Hello and welcome to our Touchpoints blog! We are Nils and Julia, two members of the Enterprise Design Services team, and we are writing this blog to discuss recent topics in the fast-paced, changing, and more and more digital world. We interview experts in their field of specialty and want to understand what it takes for businesses to make it in today’s competitive world.
Q: Could you tell us what your role at KPMG is in 2 sentences?
Hi, I am Jari Pitkänen. I’ve been acting as security architecture practice lead at KPMG since 2020, mainly focusing on cyber security architecture engagements and developing related methodologies.
Q: Security architecture, that sure sounds exciting, but for someone who’s never heard of the term, how would you explain security architecture in a nutshell?
Security architecture includes all aspects of information security, namely governance, technologies, processes, and covers visibility, traceability, and justification for the decisions made in all architecture layers. The core of our methodology is to evaluate customers’ objectives and create multi-layer architecture that can be understood in customer organisation from top management, deferent stakeholders to specialists. At KPMG, we pride ourselves in looking after customers’ needs by always following up to ensure their IT security and infrastructure continue to achieve their best potential.

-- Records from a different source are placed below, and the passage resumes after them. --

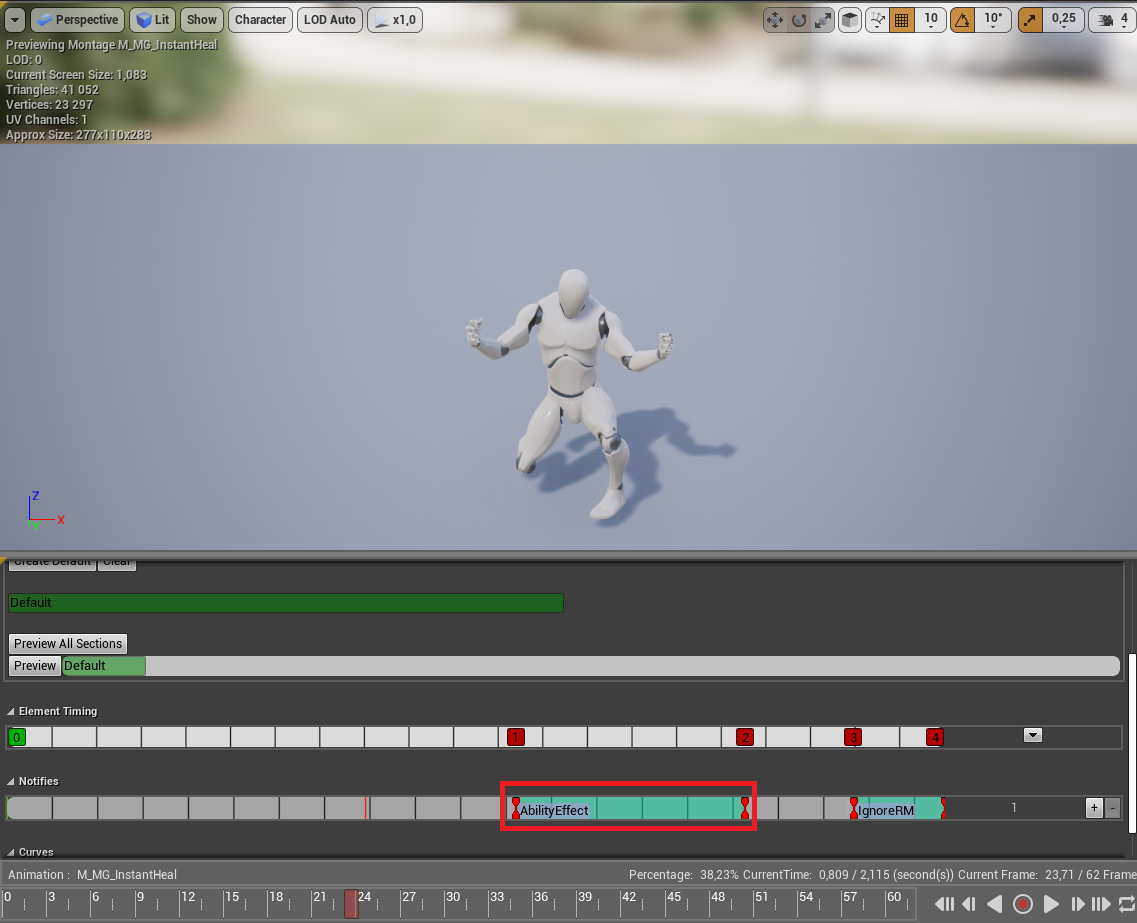Select the scale gizmo tool
The image size is (1137, 923).
[x=822, y=20]
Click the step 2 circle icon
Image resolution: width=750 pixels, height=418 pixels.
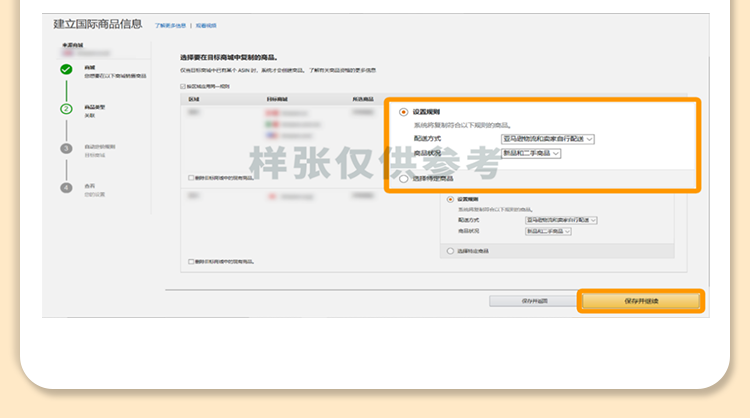click(66, 109)
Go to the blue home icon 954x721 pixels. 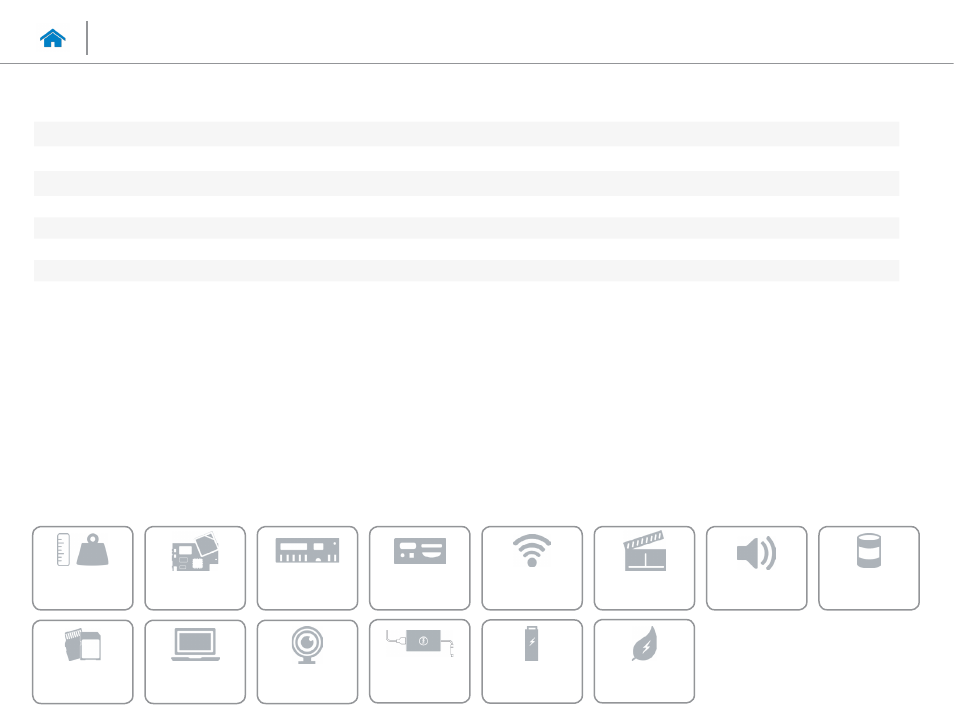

Q: Can you give us an example?
There might be situations when a customer does not have the visibility/understanding regarding how their current security architecture is built or should be built. That’s where KPMG helps them to develop security architecture towards the desired target state, based on their business needs, regulatory requirements, and stakeholders’ objectives. We can then compare the customer’s current state to the target state and form a development roadmap to achieve the target state.
To do this, we would interview the top-level executives and work closely with those in business and security to gain insights into the necessary objectives. There can be different work tracks to design and document the target stage, including security governance and technical security. The outcomes of the development tracks define the target state for the security architecture.
Potential next steps are to help with the target architecture’s implementation or to train the client’s organization to work according to the target state. Finally, we would proceed with testing the compliance of the implementation and design additional security controls to fill in any remaining gaps. The governance model can then be published to the entire organization and tested for acceptance. Once the architecture is fully implemented, it should be continuously monitored for performance and potential improvement.
Q: Could you summarize the top 3 reasons why companies should invest in security architecture and development?
- Improves governance of cyber security to be more cost-efficient.
- Decreases deviations from the security architecture, number of security incidents, and wasted time.
- KPMG uses a holistic approach for cyber security development considering, e.g., technical, governance and legal, privacy, and service design aspects.